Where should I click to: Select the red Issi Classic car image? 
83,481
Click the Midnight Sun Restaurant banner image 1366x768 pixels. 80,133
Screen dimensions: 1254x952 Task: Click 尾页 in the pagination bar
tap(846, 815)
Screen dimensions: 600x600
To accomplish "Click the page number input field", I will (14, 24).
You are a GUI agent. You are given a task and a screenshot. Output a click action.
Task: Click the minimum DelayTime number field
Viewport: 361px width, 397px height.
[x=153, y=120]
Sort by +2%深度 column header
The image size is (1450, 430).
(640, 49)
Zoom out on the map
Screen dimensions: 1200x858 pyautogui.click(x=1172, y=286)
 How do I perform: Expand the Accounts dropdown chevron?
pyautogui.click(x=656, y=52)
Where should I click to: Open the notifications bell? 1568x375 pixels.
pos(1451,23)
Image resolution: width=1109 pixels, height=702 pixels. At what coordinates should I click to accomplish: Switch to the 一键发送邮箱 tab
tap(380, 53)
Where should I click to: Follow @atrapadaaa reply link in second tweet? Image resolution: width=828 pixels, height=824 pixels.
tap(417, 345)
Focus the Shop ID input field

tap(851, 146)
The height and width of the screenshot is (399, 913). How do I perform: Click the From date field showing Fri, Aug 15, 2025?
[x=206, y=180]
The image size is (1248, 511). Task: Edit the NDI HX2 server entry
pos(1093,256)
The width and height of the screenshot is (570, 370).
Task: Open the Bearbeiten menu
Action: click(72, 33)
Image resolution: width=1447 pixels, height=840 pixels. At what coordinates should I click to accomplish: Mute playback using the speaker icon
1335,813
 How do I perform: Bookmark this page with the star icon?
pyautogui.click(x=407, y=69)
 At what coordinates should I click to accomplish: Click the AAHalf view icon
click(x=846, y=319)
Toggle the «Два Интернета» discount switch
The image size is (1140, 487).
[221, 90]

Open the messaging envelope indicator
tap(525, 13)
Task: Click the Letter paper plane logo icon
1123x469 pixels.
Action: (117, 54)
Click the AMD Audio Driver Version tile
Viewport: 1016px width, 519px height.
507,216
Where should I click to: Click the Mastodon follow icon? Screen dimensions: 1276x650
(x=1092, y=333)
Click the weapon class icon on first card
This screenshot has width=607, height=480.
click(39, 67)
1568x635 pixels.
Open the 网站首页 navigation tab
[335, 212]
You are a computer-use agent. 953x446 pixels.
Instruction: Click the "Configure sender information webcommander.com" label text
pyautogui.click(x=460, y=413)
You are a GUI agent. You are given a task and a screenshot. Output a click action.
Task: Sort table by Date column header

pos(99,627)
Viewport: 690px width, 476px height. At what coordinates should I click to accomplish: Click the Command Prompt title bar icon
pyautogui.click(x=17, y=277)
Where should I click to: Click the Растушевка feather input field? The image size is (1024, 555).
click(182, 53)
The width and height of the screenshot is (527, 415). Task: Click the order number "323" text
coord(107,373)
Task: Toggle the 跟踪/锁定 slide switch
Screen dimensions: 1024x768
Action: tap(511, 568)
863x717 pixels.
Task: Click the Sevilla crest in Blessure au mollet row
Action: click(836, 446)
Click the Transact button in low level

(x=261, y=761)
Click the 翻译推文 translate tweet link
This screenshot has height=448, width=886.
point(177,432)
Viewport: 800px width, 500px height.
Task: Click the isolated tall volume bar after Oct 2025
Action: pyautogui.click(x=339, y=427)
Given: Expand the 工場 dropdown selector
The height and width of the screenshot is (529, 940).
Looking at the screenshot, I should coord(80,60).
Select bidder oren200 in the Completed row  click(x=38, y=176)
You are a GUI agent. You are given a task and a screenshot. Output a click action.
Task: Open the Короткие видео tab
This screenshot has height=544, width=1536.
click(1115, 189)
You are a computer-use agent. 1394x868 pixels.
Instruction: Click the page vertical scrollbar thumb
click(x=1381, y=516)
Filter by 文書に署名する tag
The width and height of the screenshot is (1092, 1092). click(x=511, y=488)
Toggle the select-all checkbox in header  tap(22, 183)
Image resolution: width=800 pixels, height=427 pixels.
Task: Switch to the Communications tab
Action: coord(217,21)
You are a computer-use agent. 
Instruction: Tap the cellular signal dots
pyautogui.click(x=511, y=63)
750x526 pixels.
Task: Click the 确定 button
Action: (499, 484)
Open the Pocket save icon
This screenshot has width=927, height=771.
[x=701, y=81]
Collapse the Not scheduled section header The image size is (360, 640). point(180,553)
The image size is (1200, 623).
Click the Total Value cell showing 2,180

++++++++

_Work task_. Please repeat all the records above exactly as they appear.

_Reply to the task_.
Where should I click to: Select the red Issi Classic car image? 
83,481
Click the Midnight Sun Restaurant banner image 1366x768 pixels. 80,133
Screen dimensions: 1254x952 Task: Click 尾页 in the pagination bar
tap(846, 815)
Screen dimensions: 600x600
To accomplish "Click the page number input field", I will (14, 24).
You are a GUI agent. You are given a task and a screenshot. Output a click action.
Task: Click the minimum DelayTime number field
Viewport: 361px width, 397px height.
[x=153, y=120]
Sort by +2%深度 column header
The image size is (1450, 430).
(640, 49)
Zoom out on the map
Screen dimensions: 1200x858 pyautogui.click(x=1172, y=286)
 How do I perform: Expand the Accounts dropdown chevron?
pyautogui.click(x=656, y=52)
Where should I click to: Open the notifications bell? 1568x375 pixels.
pos(1451,23)
Image resolution: width=1109 pixels, height=702 pixels. At what coordinates should I click to accomplish: Switch to the 一键发送邮箱 tab
tap(380, 53)
Where should I click to: Follow @atrapadaaa reply link in second tweet? Image resolution: width=828 pixels, height=824 pixels.
tap(417, 345)
Focus the Shop ID input field

tap(851, 146)
The height and width of the screenshot is (399, 913). How do I perform: Click the From date field showing Fri, Aug 15, 2025?
[x=206, y=180]
The image size is (1248, 511). Task: Edit the NDI HX2 server entry
pos(1093,256)
The width and height of the screenshot is (570, 370).
Task: Open the Bearbeiten menu
Action: click(72, 33)
Image resolution: width=1447 pixels, height=840 pixels. At what coordinates should I click to accomplish: Mute playback using the speaker icon
1335,813
 How do I perform: Bookmark this page with the star icon?
pyautogui.click(x=407, y=69)
 At what coordinates should I click to accomplish: Click the AAHalf view icon
click(x=846, y=319)
Toggle the «Два Интернета» discount switch
The image size is (1140, 487).
[221, 90]

Open the messaging envelope indicator
tap(525, 13)
Task: Click the Letter paper plane logo icon
1123x469 pixels.
Action: (117, 54)
Click the AMD Audio Driver Version tile
Viewport: 1016px width, 519px height.
507,216
Where should I click to: Click the Mastodon follow icon? Screen dimensions: 1276x650
(x=1092, y=333)
Click the weapon class icon on first card
This screenshot has width=607, height=480.
click(39, 67)
1568x635 pixels.
Open the 网站首页 navigation tab
[335, 212]
You are a computer-use agent. 953x446 pixels.
Instruction: Click the "Configure sender information webcommander.com" label text
pyautogui.click(x=460, y=413)
You are a GUI agent. You are given a task and a screenshot. Output a click action.
Task: Sort table by Date column header

pos(99,627)
Viewport: 690px width, 476px height. At what coordinates should I click to accomplish: Click the Command Prompt title bar icon
pyautogui.click(x=17, y=277)
Where should I click to: Click the Растушевка feather input field? The image size is (1024, 555).
click(182, 53)
The width and height of the screenshot is (527, 415). Task: Click the order number "323" text
coord(107,373)
Task: Toggle the 跟踪/锁定 slide switch
Screen dimensions: 1024x768
Action: tap(511, 568)
863x717 pixels.
Task: Click the Sevilla crest in Blessure au mollet row
Action: click(836, 446)
Click the Transact button in low level

(x=261, y=761)
Click the 翻译推文 translate tweet link
This screenshot has height=448, width=886.
point(177,432)
Viewport: 800px width, 500px height.
Task: Click the isolated tall volume bar after Oct 2025
Action: pyautogui.click(x=339, y=427)
Given: Expand the 工場 dropdown selector
The height and width of the screenshot is (529, 940).
Looking at the screenshot, I should coord(80,60).
Select bidder oren200 in the Completed row  click(x=38, y=176)
You are a GUI agent. You are given a task and a screenshot. Output a click action.
Task: Open the Короткие видео tab
This screenshot has height=544, width=1536.
click(1115, 189)
You are a computer-use agent. 1394x868 pixels.
Instruction: Click the page vertical scrollbar thumb
click(x=1381, y=516)
Filter by 文書に署名する tag
The width and height of the screenshot is (1092, 1092). click(x=511, y=488)
Toggle the select-all checkbox in header  tap(22, 183)
Image resolution: width=800 pixels, height=427 pixels.
Task: Switch to the Communications tab
Action: coord(217,21)
You are a computer-use agent. 
Instruction: Tap the cellular signal dots
pyautogui.click(x=511, y=63)
750x526 pixels.
Task: Click the 确定 button
Action: (499, 484)
Open the Pocket save icon
This screenshot has width=927, height=771.
[x=701, y=81]
Collapse the Not scheduled section header The image size is (360, 640). point(180,553)
The image size is (1200, 623).
Click the Total Value cell showing 2,180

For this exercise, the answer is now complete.